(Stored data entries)
****************

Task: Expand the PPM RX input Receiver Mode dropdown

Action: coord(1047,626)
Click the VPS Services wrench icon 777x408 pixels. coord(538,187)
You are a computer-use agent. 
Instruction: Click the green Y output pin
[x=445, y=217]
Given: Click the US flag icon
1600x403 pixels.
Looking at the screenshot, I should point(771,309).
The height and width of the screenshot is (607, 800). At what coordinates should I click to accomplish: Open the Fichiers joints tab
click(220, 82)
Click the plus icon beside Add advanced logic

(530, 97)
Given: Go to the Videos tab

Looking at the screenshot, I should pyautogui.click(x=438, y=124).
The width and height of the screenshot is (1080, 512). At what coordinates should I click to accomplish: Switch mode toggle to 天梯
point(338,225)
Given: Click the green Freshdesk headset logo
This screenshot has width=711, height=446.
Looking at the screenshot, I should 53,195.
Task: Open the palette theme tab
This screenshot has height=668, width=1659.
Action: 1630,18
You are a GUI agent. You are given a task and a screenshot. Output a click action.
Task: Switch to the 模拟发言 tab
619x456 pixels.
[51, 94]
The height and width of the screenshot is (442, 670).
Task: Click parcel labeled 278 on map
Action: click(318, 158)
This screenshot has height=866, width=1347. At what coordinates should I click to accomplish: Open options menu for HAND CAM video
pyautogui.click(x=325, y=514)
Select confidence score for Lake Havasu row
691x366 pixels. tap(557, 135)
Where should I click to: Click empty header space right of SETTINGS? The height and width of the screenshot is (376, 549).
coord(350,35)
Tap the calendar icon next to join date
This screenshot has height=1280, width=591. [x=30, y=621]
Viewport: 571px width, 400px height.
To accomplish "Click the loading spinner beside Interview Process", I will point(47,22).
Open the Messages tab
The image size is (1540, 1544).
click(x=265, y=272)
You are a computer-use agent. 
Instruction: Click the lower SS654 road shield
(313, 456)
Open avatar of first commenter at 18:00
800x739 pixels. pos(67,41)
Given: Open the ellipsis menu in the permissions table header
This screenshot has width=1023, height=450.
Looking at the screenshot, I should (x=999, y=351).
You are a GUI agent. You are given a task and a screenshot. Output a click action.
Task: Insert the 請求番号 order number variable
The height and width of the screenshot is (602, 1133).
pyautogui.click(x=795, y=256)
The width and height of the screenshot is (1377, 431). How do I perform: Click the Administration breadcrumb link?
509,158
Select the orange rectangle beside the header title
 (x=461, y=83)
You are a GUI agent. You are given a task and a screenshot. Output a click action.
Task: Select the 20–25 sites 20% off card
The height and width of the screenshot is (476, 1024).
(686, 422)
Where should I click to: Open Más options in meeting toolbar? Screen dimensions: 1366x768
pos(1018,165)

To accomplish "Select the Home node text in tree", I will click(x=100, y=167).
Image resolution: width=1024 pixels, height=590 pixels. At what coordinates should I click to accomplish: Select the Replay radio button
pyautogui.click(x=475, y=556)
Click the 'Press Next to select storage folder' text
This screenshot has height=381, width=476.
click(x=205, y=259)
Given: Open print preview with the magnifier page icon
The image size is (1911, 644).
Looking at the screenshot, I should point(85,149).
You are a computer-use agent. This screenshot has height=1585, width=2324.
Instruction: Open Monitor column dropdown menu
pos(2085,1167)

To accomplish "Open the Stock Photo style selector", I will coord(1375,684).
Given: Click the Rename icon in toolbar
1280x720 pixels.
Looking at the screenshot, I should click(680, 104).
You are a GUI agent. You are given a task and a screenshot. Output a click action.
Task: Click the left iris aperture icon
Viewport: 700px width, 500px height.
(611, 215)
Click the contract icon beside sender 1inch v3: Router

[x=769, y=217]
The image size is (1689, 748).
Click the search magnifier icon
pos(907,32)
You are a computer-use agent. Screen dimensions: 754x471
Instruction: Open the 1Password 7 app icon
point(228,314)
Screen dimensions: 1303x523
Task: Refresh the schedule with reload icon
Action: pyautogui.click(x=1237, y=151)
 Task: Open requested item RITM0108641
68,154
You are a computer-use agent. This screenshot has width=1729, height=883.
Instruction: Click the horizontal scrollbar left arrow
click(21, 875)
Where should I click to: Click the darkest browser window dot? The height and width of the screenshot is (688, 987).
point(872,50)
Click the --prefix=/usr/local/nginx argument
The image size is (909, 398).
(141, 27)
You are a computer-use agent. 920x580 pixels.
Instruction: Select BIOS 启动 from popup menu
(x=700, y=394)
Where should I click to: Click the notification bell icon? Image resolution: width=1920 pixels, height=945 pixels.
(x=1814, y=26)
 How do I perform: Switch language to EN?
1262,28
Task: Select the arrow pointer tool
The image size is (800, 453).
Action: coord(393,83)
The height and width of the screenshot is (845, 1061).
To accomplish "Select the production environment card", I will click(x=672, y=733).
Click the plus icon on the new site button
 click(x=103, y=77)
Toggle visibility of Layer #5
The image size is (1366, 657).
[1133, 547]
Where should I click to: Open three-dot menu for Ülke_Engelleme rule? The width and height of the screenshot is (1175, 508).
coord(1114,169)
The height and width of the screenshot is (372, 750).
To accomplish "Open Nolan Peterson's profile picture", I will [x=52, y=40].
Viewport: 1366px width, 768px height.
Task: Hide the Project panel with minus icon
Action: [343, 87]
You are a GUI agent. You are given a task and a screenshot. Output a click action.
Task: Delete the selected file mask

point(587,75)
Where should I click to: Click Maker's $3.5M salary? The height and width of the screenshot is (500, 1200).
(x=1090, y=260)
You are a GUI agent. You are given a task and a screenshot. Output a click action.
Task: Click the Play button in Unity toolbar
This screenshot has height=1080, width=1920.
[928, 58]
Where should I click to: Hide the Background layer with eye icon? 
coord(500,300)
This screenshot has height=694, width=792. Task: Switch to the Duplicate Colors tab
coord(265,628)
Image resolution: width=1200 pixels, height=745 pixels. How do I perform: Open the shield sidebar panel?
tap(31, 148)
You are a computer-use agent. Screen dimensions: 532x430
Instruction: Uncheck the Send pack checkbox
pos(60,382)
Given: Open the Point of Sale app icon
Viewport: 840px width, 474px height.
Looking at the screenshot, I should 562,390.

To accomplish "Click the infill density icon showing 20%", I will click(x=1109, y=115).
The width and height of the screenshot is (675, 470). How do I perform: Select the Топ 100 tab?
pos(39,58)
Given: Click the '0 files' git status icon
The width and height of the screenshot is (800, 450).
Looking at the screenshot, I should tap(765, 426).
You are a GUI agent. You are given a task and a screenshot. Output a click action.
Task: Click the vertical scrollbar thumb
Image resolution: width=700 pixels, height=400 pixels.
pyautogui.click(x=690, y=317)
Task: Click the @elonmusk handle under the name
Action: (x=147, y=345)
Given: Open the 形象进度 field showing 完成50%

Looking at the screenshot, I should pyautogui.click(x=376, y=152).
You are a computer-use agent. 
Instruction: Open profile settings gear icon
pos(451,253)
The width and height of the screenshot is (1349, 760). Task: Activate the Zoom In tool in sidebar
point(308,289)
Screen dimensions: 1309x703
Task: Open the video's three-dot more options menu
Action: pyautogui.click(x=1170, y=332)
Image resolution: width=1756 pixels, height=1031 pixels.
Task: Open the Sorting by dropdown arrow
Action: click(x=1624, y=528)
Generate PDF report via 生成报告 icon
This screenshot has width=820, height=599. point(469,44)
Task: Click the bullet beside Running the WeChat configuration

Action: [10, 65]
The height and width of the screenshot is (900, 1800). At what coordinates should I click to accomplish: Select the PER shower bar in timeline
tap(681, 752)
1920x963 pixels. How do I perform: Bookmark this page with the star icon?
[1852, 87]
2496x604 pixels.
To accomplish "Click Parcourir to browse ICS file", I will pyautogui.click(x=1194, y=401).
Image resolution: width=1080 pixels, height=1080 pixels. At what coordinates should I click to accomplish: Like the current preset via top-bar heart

****************

GOAL OF THE EXERCISE –
Transcribe the data above in full, exactly.

OUTPUT OF THE TASK –
Task: Expand the PPM RX input Receiver Mode dropdown

Action: coord(1047,626)
Click the VPS Services wrench icon 777x408 pixels. coord(538,187)
You are a computer-use agent. 
Instruction: Click the green Y output pin
[x=445, y=217]
Given: Click the US flag icon
1600x403 pixels.
Looking at the screenshot, I should point(771,309).
The height and width of the screenshot is (607, 800). At what coordinates should I click to accomplish: Open the Fichiers joints tab
click(220, 82)
Click the plus icon beside Add advanced logic

(530, 97)
Given: Go to the Videos tab

Looking at the screenshot, I should pyautogui.click(x=438, y=124).
The width and height of the screenshot is (1080, 512). At what coordinates should I click to accomplish: Switch mode toggle to 天梯
point(338,225)
Given: Click the green Freshdesk headset logo
This screenshot has width=711, height=446.
Looking at the screenshot, I should 53,195.
Task: Open the palette theme tab
This screenshot has height=668, width=1659.
Action: 1630,18
You are a GUI agent. You are given a task and a screenshot. Output a click action.
Task: Switch to the 模拟发言 tab
619x456 pixels.
[51, 94]
The height and width of the screenshot is (442, 670).
Task: Click parcel labeled 278 on map
Action: click(318, 158)
This screenshot has height=866, width=1347. At what coordinates should I click to accomplish: Open options menu for HAND CAM video
pyautogui.click(x=325, y=514)
Select confidence score for Lake Havasu row
691x366 pixels. tap(557, 135)
Where should I click to: Click empty header space right of SETTINGS? The height and width of the screenshot is (376, 549).
coord(350,35)
Tap the calendar icon next to join date
This screenshot has height=1280, width=591. [x=30, y=621]
Viewport: 571px width, 400px height.
To accomplish "Click the loading spinner beside Interview Process", I will point(47,22).
Open the Messages tab
The image size is (1540, 1544).
click(x=265, y=272)
You are a computer-use agent. 
Instruction: Click the lower SS654 road shield
(313, 456)
Open avatar of first commenter at 18:00
800x739 pixels. pos(67,41)
Given: Open the ellipsis menu in the permissions table header
This screenshot has width=1023, height=450.
Looking at the screenshot, I should (x=999, y=351).
You are a GUI agent. You are given a task and a screenshot. Output a click action.
Task: Insert the 請求番号 order number variable
The height and width of the screenshot is (602, 1133).
pyautogui.click(x=795, y=256)
The width and height of the screenshot is (1377, 431). How do I perform: Click the Administration breadcrumb link?
509,158
Select the orange rectangle beside the header title
 (x=461, y=83)
You are a GUI agent. You are given a task and a screenshot. Output a click action.
Task: Select the 20–25 sites 20% off card
The height and width of the screenshot is (476, 1024).
(686, 422)
Where should I click to: Open Más options in meeting toolbar? Screen dimensions: 1366x768
pos(1018,165)

To accomplish "Select the Home node text in tree", I will click(x=100, y=167).
Image resolution: width=1024 pixels, height=590 pixels. At what coordinates should I click to accomplish: Select the Replay radio button
pyautogui.click(x=475, y=556)
Click the 'Press Next to select storage folder' text
This screenshot has height=381, width=476.
click(x=205, y=259)
Given: Open print preview with the magnifier page icon
The image size is (1911, 644).
Looking at the screenshot, I should point(85,149).
You are a computer-use agent. This screenshot has height=1585, width=2324.
Instruction: Open Monitor column dropdown menu
pos(2085,1167)

To accomplish "Open the Stock Photo style selector", I will coord(1375,684).
Given: Click the Rename icon in toolbar
1280x720 pixels.
Looking at the screenshot, I should click(680, 104).
You are a GUI agent. You are given a task and a screenshot. Output a click action.
Task: Click the left iris aperture icon
Viewport: 700px width, 500px height.
(611, 215)
Click the contract icon beside sender 1inch v3: Router

[x=769, y=217]
The image size is (1689, 748).
Click the search magnifier icon
pos(907,32)
You are a computer-use agent. Screen dimensions: 754x471
Instruction: Open the 1Password 7 app icon
point(228,314)
Screen dimensions: 1303x523
Task: Refresh the schedule with reload icon
Action: pyautogui.click(x=1237, y=151)
 Task: Open requested item RITM0108641
68,154
You are a computer-use agent. This screenshot has width=1729, height=883.
Instruction: Click the horizontal scrollbar left arrow
click(21, 875)
Where should I click to: Click the darkest browser window dot? The height and width of the screenshot is (688, 987).
point(872,50)
Click the --prefix=/usr/local/nginx argument
The image size is (909, 398).
(141, 27)
You are a computer-use agent. 920x580 pixels.
Instruction: Select BIOS 启动 from popup menu
(x=700, y=394)
Where should I click to: Click the notification bell icon? Image resolution: width=1920 pixels, height=945 pixels.
(x=1814, y=26)
 How do I perform: Switch language to EN?
1262,28
Task: Select the arrow pointer tool
The image size is (800, 453).
Action: coord(393,83)
The height and width of the screenshot is (845, 1061).
To accomplish "Select the production environment card", I will click(x=672, y=733).
Click the plus icon on the new site button
 click(x=103, y=77)
Toggle visibility of Layer #5
The image size is (1366, 657).
[1133, 547]
Where should I click to: Open three-dot menu for Ülke_Engelleme rule? The width and height of the screenshot is (1175, 508).
coord(1114,169)
The height and width of the screenshot is (372, 750).
To accomplish "Open Nolan Peterson's profile picture", I will [x=52, y=40].
Viewport: 1366px width, 768px height.
Task: Hide the Project panel with minus icon
Action: [343, 87]
You are a GUI agent. You are given a task and a screenshot. Output a click action.
Task: Delete the selected file mask

point(587,75)
Where should I click to: Click Maker's $3.5M salary? The height and width of the screenshot is (500, 1200).
(x=1090, y=260)
You are a GUI agent. You are given a task and a screenshot. Output a click action.
Task: Click the Play button in Unity toolbar
This screenshot has height=1080, width=1920.
[928, 58]
Where should I click to: Hide the Background layer with eye icon? 
coord(500,300)
This screenshot has height=694, width=792. Task: Switch to the Duplicate Colors tab
coord(265,628)
Image resolution: width=1200 pixels, height=745 pixels. How do I perform: Open the shield sidebar panel?
tap(31, 148)
You are a computer-use agent. Screen dimensions: 532x430
Instruction: Uncheck the Send pack checkbox
pos(60,382)
Given: Open the Point of Sale app icon
Viewport: 840px width, 474px height.
Looking at the screenshot, I should 562,390.

To accomplish "Click the infill density icon showing 20%", I will click(x=1109, y=115).
The width and height of the screenshot is (675, 470). How do I perform: Select the Топ 100 tab?
pos(39,58)
Given: Click the '0 files' git status icon
The width and height of the screenshot is (800, 450).
Looking at the screenshot, I should tap(765, 426).
You are a GUI agent. You are given a task and a screenshot. Output a click action.
Task: Click the vertical scrollbar thumb
Image resolution: width=700 pixels, height=400 pixels.
pyautogui.click(x=690, y=317)
Task: Click the @elonmusk handle under the name
Action: (x=147, y=345)
Given: Open the 形象进度 field showing 完成50%

Looking at the screenshot, I should pyautogui.click(x=376, y=152).
You are a computer-use agent. 
Instruction: Open profile settings gear icon
pos(451,253)
The width and height of the screenshot is (1349, 760). Task: Activate the Zoom In tool in sidebar
point(308,289)
Screen dimensions: 1309x703
Task: Open the video's three-dot more options menu
Action: pyautogui.click(x=1170, y=332)
Image resolution: width=1756 pixels, height=1031 pixels.
Task: Open the Sorting by dropdown arrow
Action: click(x=1624, y=528)
Generate PDF report via 生成报告 icon
This screenshot has width=820, height=599. point(469,44)
Task: Click the bullet beside Running the WeChat configuration

Action: [10, 65]
The height and width of the screenshot is (900, 1800). At what coordinates should I click to accomplish: Select the PER shower bar in timeline
tap(681, 752)
1920x963 pixels. How do I perform: Bookmark this page with the star icon?
[1852, 87]
2496x604 pixels.
To accomplish "Click Parcourir to browse ICS file", I will pyautogui.click(x=1194, y=401).
Image resolution: width=1080 pixels, height=1080 pixels. At what coordinates should I click to accomplish: Like the current preset via top-bar heart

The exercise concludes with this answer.